Как ни хотелось Анне остаться на несколько минут одной, но она не решалась покинуть старика, который все еще держал ее руку и при каждом перерыве в разговоре повторял, что это убьет мать юноши; так что ей приходилось почти наудачу хвататься за малейшие поводы, чтобы выразить надежды на лучший исход, и она даже сказала, что можно было устроить так, чтобы маленький герцог Глостер, которого так любил король, попросил его за Чарльза. Для них было большим утешением, когда в комнату вошел д-р Вудфорд и предложил помолиться вместе с ними.

Через некоторое время явился сэр Эдмонд, хлопотавший о лучшем устройстве Чарльза. Простые арестанты были обыкновенно скучены вместе, при самой ужасающей тесноте, но с деньгами можно было сделать кое-что; главный шериф разрешил Чарльзу особое помещение, за что пришлось уплатить большие деньги тюремщику. Там его могли посещать друзья, он также мог получать все необходимое, уплачивая за это чуть не на вес золота. Сэр Эдмонд сообщил, что он нашел Чарльза бодрым и сердечно желающим увидеть отца; но так как мисс Вудфорд в своей бесконечной преданности и самоотверженности, уезжает скоро в Лондон, то он просит, чтобы она первая посетила его в этот вечер.

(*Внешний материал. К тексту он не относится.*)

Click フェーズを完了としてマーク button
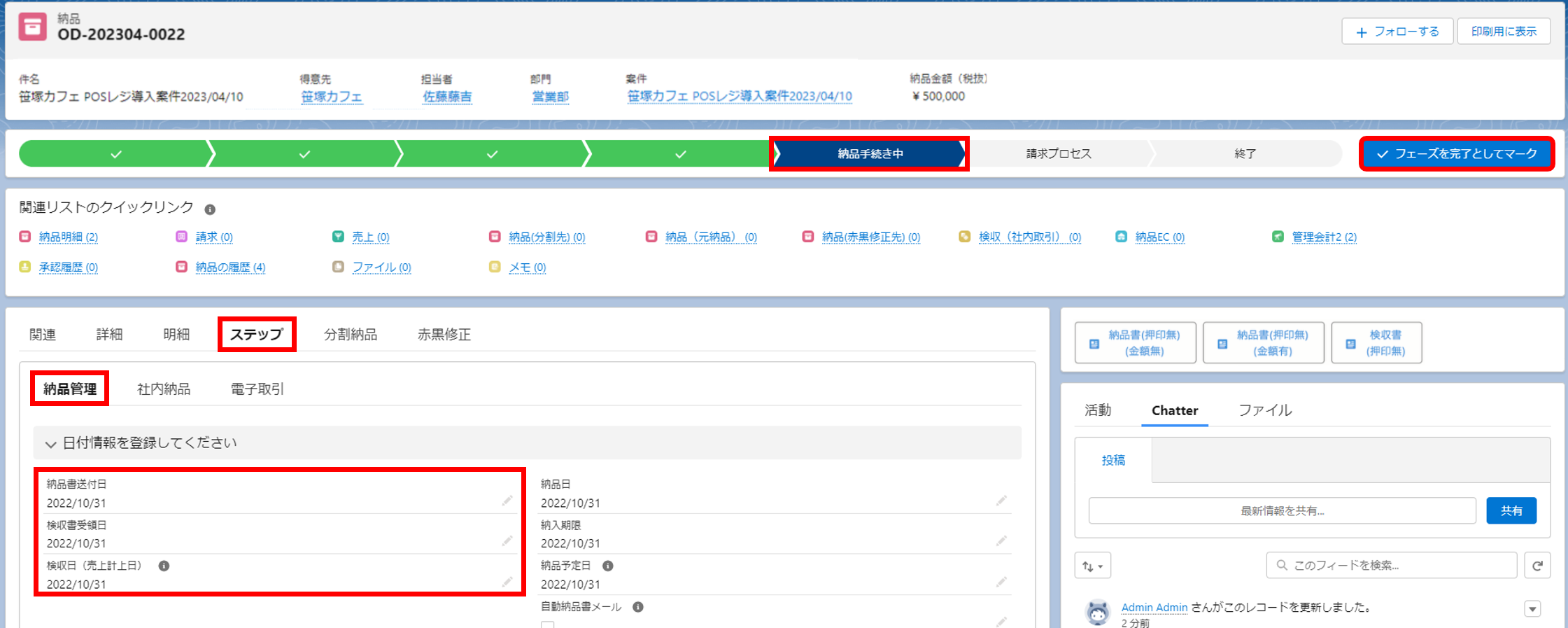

Тюрьма находилась по другую сторону улицы, и сэр Эдмонд быстро провел ее через грязный двор и ужасную комнату, наполненную табачным дымом и запахом пива, где они проходили между несчастными должниками, протягивающими руки, и видели со всех сторон нахальные и угрюмые лица; наконец, они поднялись наверх к тяжелой обитой гвоздями двери, которую открыл, повернув тяжелый ключ в замке, зловещего вида тюремщик, видимо, сдерживаемый в своей грубости только присутствием должностного лица. Спутник ее остался позади, и она увидела Чарльза, склонившегося при свете ночника над письмом к посланнику.

Он вскочил, протягивая руки и с радостной улыбкой на лице:

– Моя дорогая невеста, с каким благородством вы держали себя. Одна правда и преданность. Мое сердце радовалось, слушая вас.

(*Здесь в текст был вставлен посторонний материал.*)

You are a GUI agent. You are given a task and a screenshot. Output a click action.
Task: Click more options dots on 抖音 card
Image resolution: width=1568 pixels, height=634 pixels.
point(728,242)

Она склонила голову на его плечо. Она хотела говорить, но ее душили слезы.

– Верная до гроба, – продолжал он, – и вы все еще боретесь за меня.

– Принцесса Анна… – начала она, и слезы не дали ей продолжать.

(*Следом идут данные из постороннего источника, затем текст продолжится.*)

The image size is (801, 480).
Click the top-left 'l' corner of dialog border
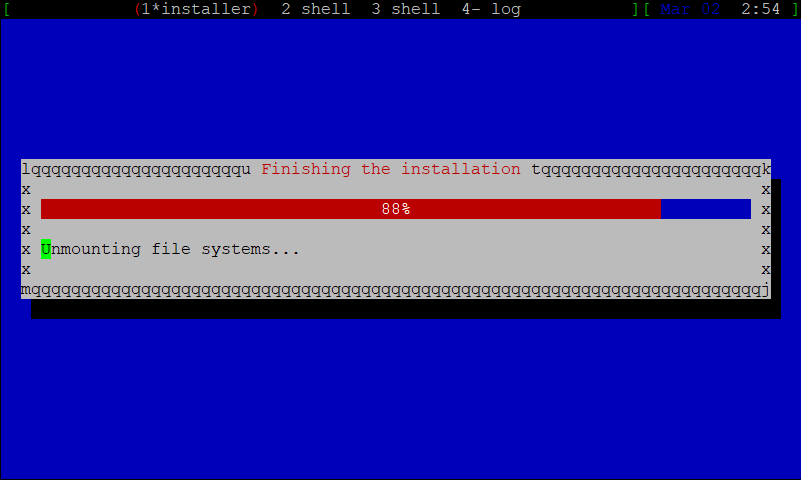click(26, 169)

– Пожалуй! – сказал он. – Будем ждать лучшего. Я еще не потерял надежды! Если посланник похлопочет, король вряд ли откажет; но нельзя рассчитывать на полное прощение… вероятно, предстоит изгнание еще на несколько лет… и тогда вы поедете со мной.

– Если вы непременно желаете быть вместе с той, которая была… могла быть… причиной вашей смерти. О, каждым своим словом я, казалось, наносила вам смертельную рану, – и она заплакала.

– Ничего подобного! Они только доказывал» верность моей невесты Божьей правде и мне, и мое сердце наполнилось гордостью за нее, слушая эти слова, ободрявшие меня в самую тяжелую минуту.

При виде его мужества, она как будто потеряла самообладание. До сих пор она старалась поддерживать дух сэра Филиппа и леди Арчфильд, но, увидев его, не могла уже более сдерживать своих слез.

– О, я вас погубила! – сказала она.

– Нисколько! Есть из-за чего и поплакать. Но не падайте духом, моя Анна. Мне случилось бывать в худшем положении, когда предо мною торчали жерла восьми турецких пушек. Ядра, благодарение Богу, пролетели через мою голову. Может, теперь пронесет беду!

На пути к Железным Воротам я, кажется, отдал бы все человеку, который покончил бы всe мои несчастия пистолетным выстрелом. Но вот я здесь! Может быть, Всемогущий Творец привел меня сюда не только для спасения бедного Седли, но и чтобы я мог очистить мою собственную совесть… и если прощение не выйдет, все же для меня это лучшая смерть. Нет, конечно; все шансы к тому, что вам с другими удастся отстоять меня. я только хотел сказать, что даже если б последовала неудача, то и тогда для меня лучше понести заслуженное наказание, чем умереть с тяжестью на душе; я постараюсь, чтобы они все осознали это, и теперь, облегчив мое сердце, я чувствую себя счастливее, чем в продолжение всех этих семи лет. Если б я только был уверен, что бедняга остался жив, я умер бы, кажется, спокойнее, хотя эти слова и звучат странно. Может быть, после того преследующий его дух беспокойства уляжется в нем.

– О, какое мужество в вас! – Я пришла с надеждой поддержать вас, а вместо того вы ободряете меня.